Provided entries |

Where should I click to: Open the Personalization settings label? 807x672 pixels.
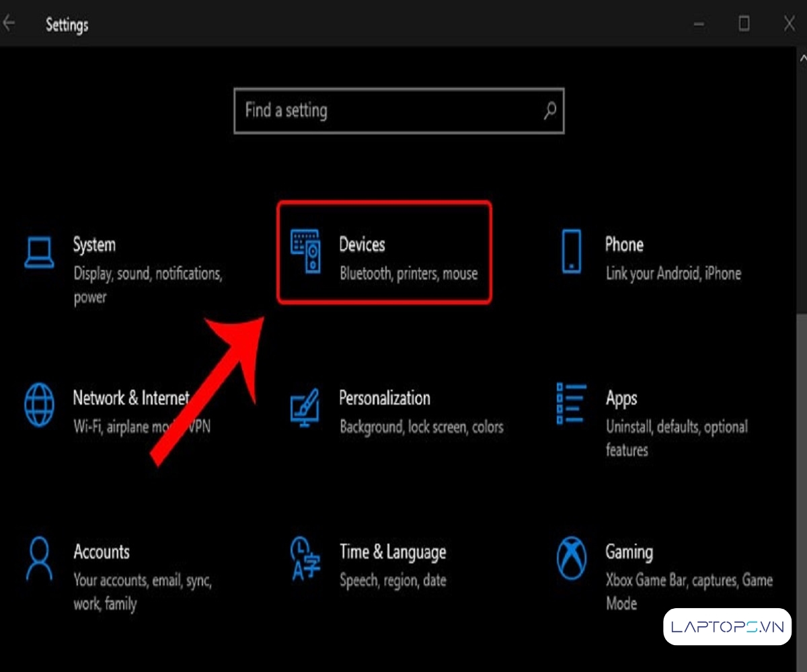click(x=384, y=398)
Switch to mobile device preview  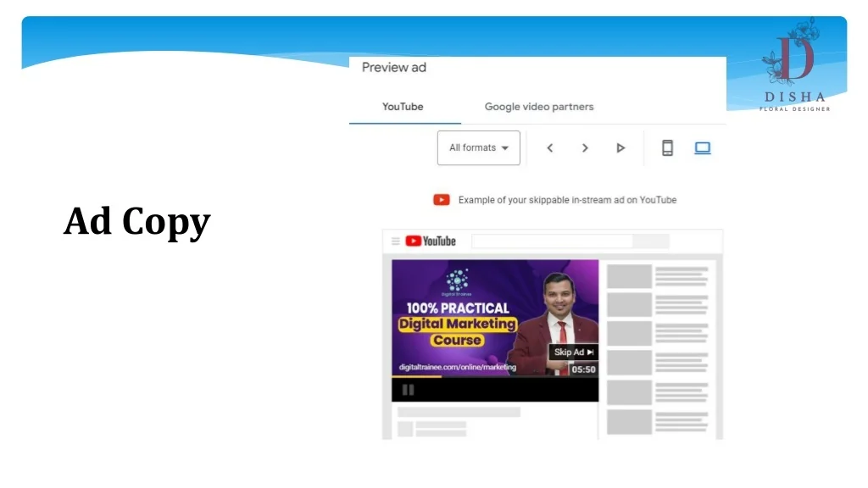[667, 148]
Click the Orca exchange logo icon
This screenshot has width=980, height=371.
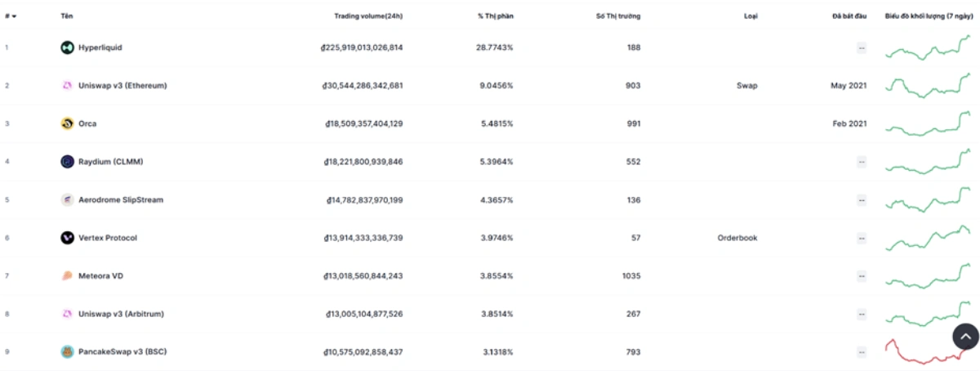pyautogui.click(x=67, y=123)
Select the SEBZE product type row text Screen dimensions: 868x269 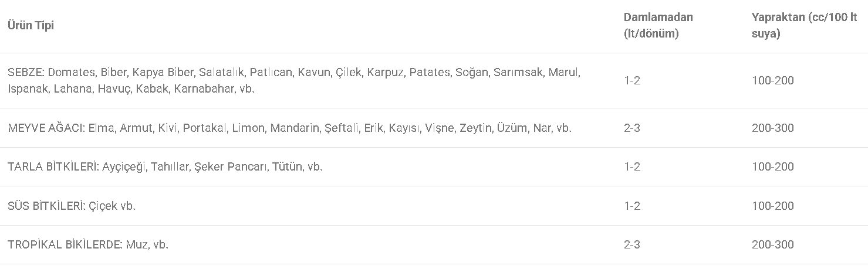pyautogui.click(x=294, y=81)
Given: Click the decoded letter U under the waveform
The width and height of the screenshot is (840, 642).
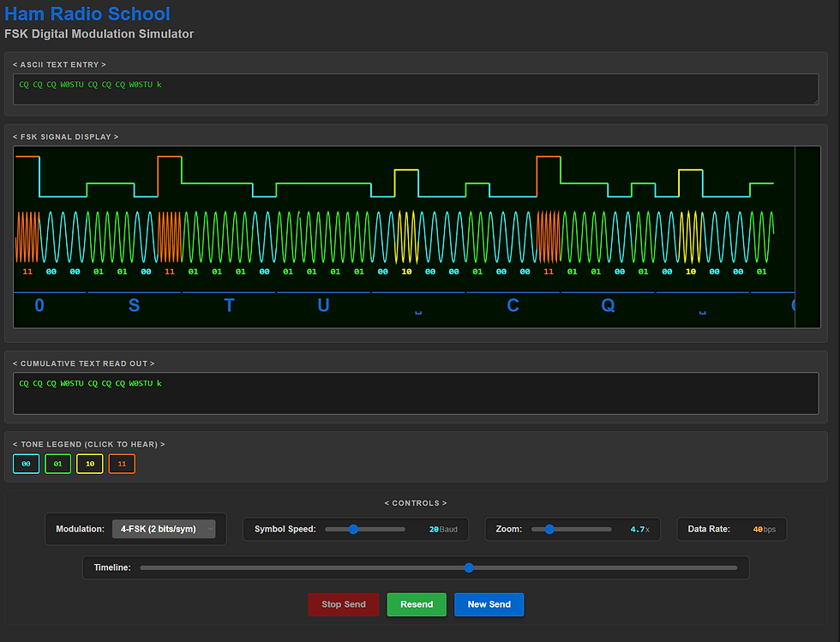Looking at the screenshot, I should click(323, 305).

Task instructions |
Leaving the pictures aside, write out only the lines from the one containing "The width and" through the end of the material, exactly as they stand.

Answer space |
The width and height of the screenshot is (840, 642).
Looking at the screenshot, I should click(323, 305).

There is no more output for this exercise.